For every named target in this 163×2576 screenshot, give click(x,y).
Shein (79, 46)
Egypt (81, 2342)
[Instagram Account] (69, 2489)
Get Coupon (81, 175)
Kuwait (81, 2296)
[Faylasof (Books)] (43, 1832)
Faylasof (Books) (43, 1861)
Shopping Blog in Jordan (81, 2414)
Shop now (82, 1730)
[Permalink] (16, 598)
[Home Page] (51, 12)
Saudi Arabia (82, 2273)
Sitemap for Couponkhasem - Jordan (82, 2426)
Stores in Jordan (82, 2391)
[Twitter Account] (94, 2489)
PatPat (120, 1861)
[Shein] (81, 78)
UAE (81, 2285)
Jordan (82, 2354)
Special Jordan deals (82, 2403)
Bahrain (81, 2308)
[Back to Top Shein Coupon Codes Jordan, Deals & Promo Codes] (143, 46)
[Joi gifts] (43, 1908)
---+---
§ **Task to carry out**: Restate exactly, and only, the line containing "[Instagram Account] (69, 2489)" together with all lines after it to the end of the material.

§ **Solved problem**:
[Instagram Account] (69, 2489)
Get Coupon (81, 175)
Kuwait (81, 2296)
[Faylasof (Books)] (43, 1832)
Faylasof (Books) (43, 1861)
Shopping Blog in Jordan (81, 2414)
Shop now (82, 1730)
[Permalink] (16, 598)
[Home Page] (51, 12)
Saudi Arabia (82, 2273)
Sitemap for Couponkhasem - Jordan (82, 2426)
Stores in Jordan (82, 2391)
[Twitter Account] (94, 2489)
PatPat (120, 1861)
[Shein] (81, 78)
UAE (81, 2285)
Jordan (82, 2354)
Special Jordan deals (82, 2403)
Bahrain (81, 2308)
[Back to Top Shein Coupon Codes Jordan, Deals & Promo Codes] (143, 46)
[Joi gifts] (43, 1908)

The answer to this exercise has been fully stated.